-------- TEXT SECTION --------

Contents, Issue 99, Summer 2018

Climate change are we approaching a hothouse Earth?
Peter Taylor examines the science of how much human activity vs natural cycles is contributing to the current situation

Children with Cancer international conference
Simon Best reports on the London event with speakers including Prof Thomas Seyfried

Water memory research conference
John Stuart Reid describes new research that helps understand homeopathy

Suburban shaman
GP Dr Ian Rubenstein recounts his extraordinary awakening as a medium and the effect on his patients

Cancer wars: recent attacks by vested interests on natural treatments
Martin J Walker completes his 2-part article focussing on the Bristol Cancer Help Centre scandal, suppression of Laetrile and persecution of GcMAF producer, David Noakes

Survival under oppression
Dr Rebecca Masterton finishes her story of the Shi‘i tradition, showing how it has continued to thrive despite persecution 

Regular columns

Poetry: In Tune with the Spirit
Jay Ramsay presents the work of new contemporary poet
Too Many Pills: How too much medicine is endangering our health and what we can do about it; The Snake in the Clinic: Psychotherapy’s Role in Medicine and Healing; The Humming Effect: Sound Healing for Health and Happiness; Pilgrimage – a journey to Love Island;Sir Francis Bacon (1561–1626) Philosopher, Polymath, Poet and Playwright; The Testimony of The Trees; Your Zodiac Soul
New research shows LDL cholesterol does not cause heart disease; Landmark American cancer case victory against Monsanto; Melatonin for cancer: Children with Cancer charityrebuts the dismissal by orthodox oncologists; Court dismisses homeopathy challenge to NHS’s ruling; Medical Detection Dogs celebrates 10 years; Tribute: Guy Lyon Playfair


In this issue
by Simon Best

Climate change is a major focus of this issue, in light of the recent IPCC report. Peter Taylor, who has written previous challenging articles – and a book, Chill – argues that natural cycles account for a lot more fluctuation than is currently generally accepted, perhaps as much as 75 percent, and that a combination of short-, medium- and long-term cycles, especially involving solar activity, indicates a coming cooling period until 2030 at least. Readers can decide whether they are persuaded and how they, and the world, may need to adapt.

The other main focus is cancer, as it was in issue 97, but this time focusing on a major international conference by the Children with Cancer UK charity (CwC), which Caduceus attended. My report presents highlights, especially the talk by Prof Thomas Seyfried, who it was a pleasure to meet and talk with. An article on his metabolic theory of cancer appeared in issue 97.

The other main focus of the conference was the importance and use of melatonin in both prevention and treatment, which was discussed by a number of speakers, including world authority, Prof Russell Reiter. After the conference it prompted a strange public statement by a group of orthodox oncologists challenging melatonin’s use in childhood cancer, which has been robustly rebutted by Prof Denis Henshaw, CwC’s Scientific Director, and Alasdair Philips, Trustee and co-organiser of the conference, in a letter that is on the conference website and is also substantially reprinted on page 27. In light of the growing evidence, CwC aims to fund a major research project on the topic next year.

--------

* WHAT YOU SHOULD DO
From the contents page, list each writer named for the articles that appear before the "Regular columns" heading. The entries that come next have nothing to do with the contents page.

-------- EXCERPTED RECORDS --------

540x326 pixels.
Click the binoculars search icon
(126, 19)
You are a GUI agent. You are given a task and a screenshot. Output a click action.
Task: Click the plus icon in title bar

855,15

--------

* EXERCISE RESPONSE
Peter Taylor, Simon Best, John Stuart Reid, Dr Ian Rubenstein, Martin J Walker, Dr Rebecca Masterton